Relatos contados em livros mostram que a versão oficial, que ganhou projeção pela cobertura da Rede Globo, não é a única

Tim Lopes, jornalista investigativo morto no exercício da função em 2002, aos 51 anos | Foto: Reprodução

Na quinta-feira, 2, fez 20 anos que o jornalista Tim Lopes foi sequestrado e morto por traficantes da Vila Cruzeiro, no Rio de Janeiro. Um marco negativo na história do jornalismo brasileiro, que teve como vítima/protagonista alguém cuja função era produzir grandes reportagens de bastidores, sem nunca atrair as câmeras sobre si. Isso apesar de trabalhar para o mais poderoso meio de comunicação do País, a TV Globo, em uma das atividades mais nobres da imprensa: o jornalismo investigativo.

Ainda hoje a morte de Tim Lopes reverbera, de diversas formas. Virou referência quando o assunto é o perigo que a profissão pode conter. O jornalista que arriscava sua vida em pautas nas quais se integrava à cena de que teria de extrair as informações, “vivendo-as”, tornou-se também nome de prêmio – o Concurso Tim Lopes de Jornalismo Investigativo, promovido pela Associação Brasileira de Jornalismo Investigativo (Abraji).

A história de sua morte, porém, gera controvérsias até hoje por diversas razões. Parte delas foi alimentada por publicações como o livro Dossiê Tim Lopes – Fantástico/Ibope (Editora Europa, Rio, 2003), de Mário Augusto Jakobskind – morto em 2018, aos 74 anos – que põe várias pulgas atrás da orelha da versão divulgada “de forma única”, segundo ele, pela Rede Globo. Em seu trabalho, Jakobskind afirma que a opinião pública só foi informada sobre o assassinato de Tim Lopes no que interessava à Rede Globo. Diretores da emissora teriam saído a campo vendendo a “verdade” que até os sindicatos da categoria teriam “comprado”. Em suma, o livro denuncia que houve um grande e bem-sucedido esforço da Globo para silenciar uma visão mais crítica sobre o crime contra seu funcionário, de modo a que não fossem contestadas as condições de pressão a que ele foi submetido para executar pautas tão arriscadas.

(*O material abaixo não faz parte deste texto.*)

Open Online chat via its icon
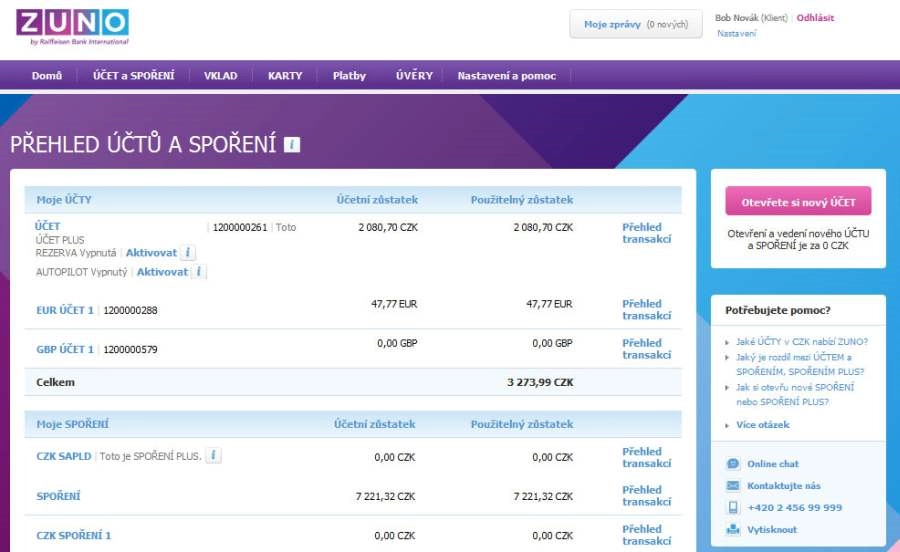 tap(733, 464)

Em 2017, outro jornalista, Renato Homem, lançou, como coautor, o livro Marcinho Verdades e Posições, em que Marcinho VP, considerado líder do Comando Vermelho, conta sua história. A obra reserva um capítulo à parte para o que o traficante tem a dizer sobre a morte de Tim Lopes. Ele afirmou que o jornalista não teria se identificado aos traficantes que o capturaram como repórter e que seu corpo havia sido jogado no Rio Faria-Timbó, na altura de Manguinhos, ao contrário da versão contada pelos criminosos presos à época, que disseram ter queimado o corpo de Tim no próprio Morro da Grota, com pneus, no que eles chamam de “micro-ondas”. Marcinho contou ao parceiro na publicação que soubera da outra versão por um traficante com quem dividiu a cela em Bangu e que viu a execução.

Renato Homem disse também ter conversado com um traficante que testemunhou o assassinato. Segundo ele, Tim Lopes foi executado com dezenas de tiros após ter sido descoberto filmando o tráfico na Vila Cruzeiro e em nenhum momento teria contado que era repórter investigativo.

Fora do jornalismo, uma grande paixão do gaúcho Tim Lopes (ele nasceu em Pelotas, mas viveu no Rio, a partir dos 8 anos) era o samba. Cresceu no Morro da Mangueira, perto do estádio Maracanã, e chegou a produzir, como jornalista, Lopes produziu uma peça sobre a escola. Tim também fundou um bloco carnavalesco – o Simpatia é Quase Amor, de Ipanema –, foi jurado de desfile de escolas de samba do Rio e era torcedor apaixonado do Vasco da Gama.